» Exercise
Below is a set of records. Repeat all of them exactly.

(Saved entries)
==============================

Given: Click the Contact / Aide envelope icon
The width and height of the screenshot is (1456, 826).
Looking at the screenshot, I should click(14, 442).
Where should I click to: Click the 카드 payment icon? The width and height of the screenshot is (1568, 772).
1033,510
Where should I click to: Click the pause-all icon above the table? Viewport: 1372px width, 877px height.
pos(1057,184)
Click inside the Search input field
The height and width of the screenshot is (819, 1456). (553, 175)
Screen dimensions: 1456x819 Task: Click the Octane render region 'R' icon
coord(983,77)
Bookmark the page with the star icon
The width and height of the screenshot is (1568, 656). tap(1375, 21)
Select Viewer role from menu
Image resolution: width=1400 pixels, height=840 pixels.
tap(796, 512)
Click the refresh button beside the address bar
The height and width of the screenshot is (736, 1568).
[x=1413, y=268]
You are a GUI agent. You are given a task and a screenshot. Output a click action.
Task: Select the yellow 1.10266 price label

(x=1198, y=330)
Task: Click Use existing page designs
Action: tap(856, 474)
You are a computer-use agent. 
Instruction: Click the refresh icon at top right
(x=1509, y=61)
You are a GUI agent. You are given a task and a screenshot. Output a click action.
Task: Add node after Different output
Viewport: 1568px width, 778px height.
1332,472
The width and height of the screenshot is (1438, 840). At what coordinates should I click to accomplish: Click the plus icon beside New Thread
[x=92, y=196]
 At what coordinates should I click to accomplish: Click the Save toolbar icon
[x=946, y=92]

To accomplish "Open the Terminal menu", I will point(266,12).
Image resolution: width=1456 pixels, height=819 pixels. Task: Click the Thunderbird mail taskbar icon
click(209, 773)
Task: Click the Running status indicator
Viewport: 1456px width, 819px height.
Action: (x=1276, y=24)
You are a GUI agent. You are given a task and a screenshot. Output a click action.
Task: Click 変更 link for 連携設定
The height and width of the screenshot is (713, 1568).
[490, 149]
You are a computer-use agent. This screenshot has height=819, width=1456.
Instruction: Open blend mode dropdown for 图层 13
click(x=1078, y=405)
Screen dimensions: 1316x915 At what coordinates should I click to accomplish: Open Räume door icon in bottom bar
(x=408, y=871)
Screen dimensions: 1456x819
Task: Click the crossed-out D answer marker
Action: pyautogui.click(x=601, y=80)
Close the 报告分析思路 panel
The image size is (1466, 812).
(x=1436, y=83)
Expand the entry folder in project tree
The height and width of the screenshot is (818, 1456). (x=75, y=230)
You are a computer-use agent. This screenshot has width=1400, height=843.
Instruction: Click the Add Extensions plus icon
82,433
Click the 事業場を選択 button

==============================

» Problem solution
Given: Click the Contact / Aide envelope icon
The width and height of the screenshot is (1456, 826).
Looking at the screenshot, I should click(14, 442).
Where should I click to: Click the 카드 payment icon? The width and height of the screenshot is (1568, 772).
1033,510
Where should I click to: Click the pause-all icon above the table? Viewport: 1372px width, 877px height.
pos(1057,184)
Click inside the Search input field
The height and width of the screenshot is (819, 1456). (553, 175)
Screen dimensions: 1456x819 Task: Click the Octane render region 'R' icon
coord(983,77)
Bookmark the page with the star icon
The width and height of the screenshot is (1568, 656). tap(1375, 21)
Select Viewer role from menu
Image resolution: width=1400 pixels, height=840 pixels.
tap(796, 512)
Click the refresh button beside the address bar
The height and width of the screenshot is (736, 1568).
[x=1413, y=268]
You are a GUI agent. You are given a task and a screenshot. Output a click action.
Task: Select the yellow 1.10266 price label

(x=1198, y=330)
Task: Click Use existing page designs
Action: tap(856, 474)
You are a computer-use agent. 
Instruction: Click the refresh icon at top right
(x=1509, y=61)
You are a GUI agent. You are given a task and a screenshot. Output a click action.
Task: Add node after Different output
Viewport: 1568px width, 778px height.
1332,472
The width and height of the screenshot is (1438, 840). At what coordinates should I click to accomplish: Click the plus icon beside New Thread
[x=92, y=196]
 At what coordinates should I click to accomplish: Click the Save toolbar icon
[x=946, y=92]

To accomplish "Open the Terminal menu", I will point(266,12).
Image resolution: width=1456 pixels, height=819 pixels. Task: Click the Thunderbird mail taskbar icon
click(209, 773)
Task: Click the Running status indicator
Viewport: 1456px width, 819px height.
Action: (x=1276, y=24)
You are a GUI agent. You are given a task and a screenshot. Output a click action.
Task: Click 変更 link for 連携設定
The height and width of the screenshot is (713, 1568).
[490, 149]
You are a computer-use agent. This screenshot has height=819, width=1456.
Instruction: Open blend mode dropdown for 图层 13
click(x=1078, y=405)
Screen dimensions: 1316x915 At what coordinates should I click to accomplish: Open Räume door icon in bottom bar
(x=408, y=871)
Screen dimensions: 1456x819
Task: Click the crossed-out D answer marker
Action: pyautogui.click(x=601, y=80)
Close the 报告分析思路 panel
The image size is (1466, 812).
(x=1436, y=83)
Expand the entry folder in project tree
The height and width of the screenshot is (818, 1456). (x=75, y=230)
You are a computer-use agent. This screenshot has width=1400, height=843.
Instruction: Click the Add Extensions plus icon
82,433
Click the 事業場を選択 button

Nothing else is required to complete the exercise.